Goal: Rewrite every line of the data below as a numbered list, skipping blank lines and leaving out the pictures.

Task material:
.....
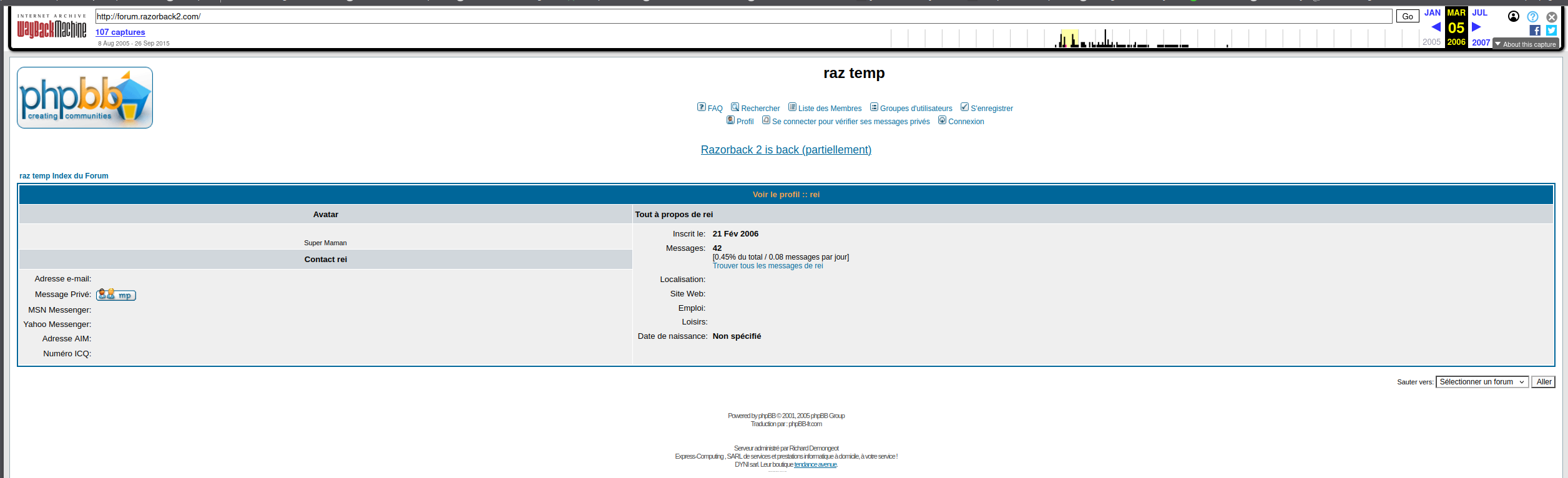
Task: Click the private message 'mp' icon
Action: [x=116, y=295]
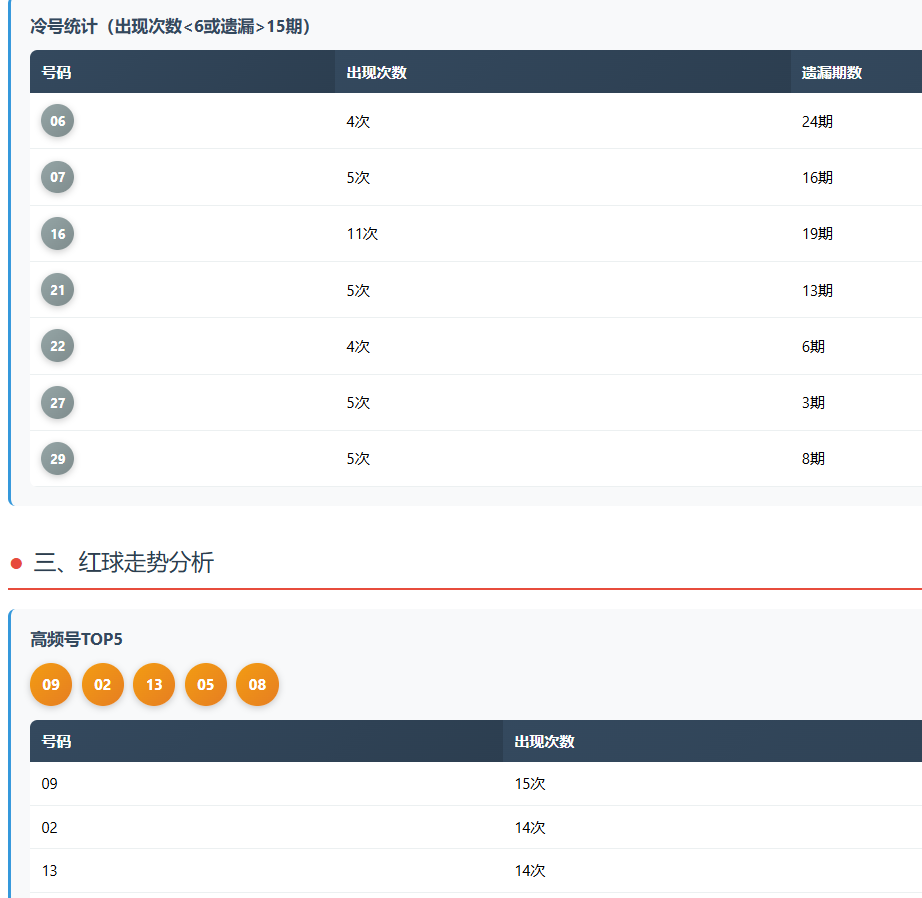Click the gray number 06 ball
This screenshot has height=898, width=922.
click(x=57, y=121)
.....
Output for this exercise:
1. Task: Click the private message 'mp' icon
2. Action: [x=116, y=295]
3. Click the gray number 06 ball
4. This screenshot has height=898, width=922.
5. click(x=57, y=121)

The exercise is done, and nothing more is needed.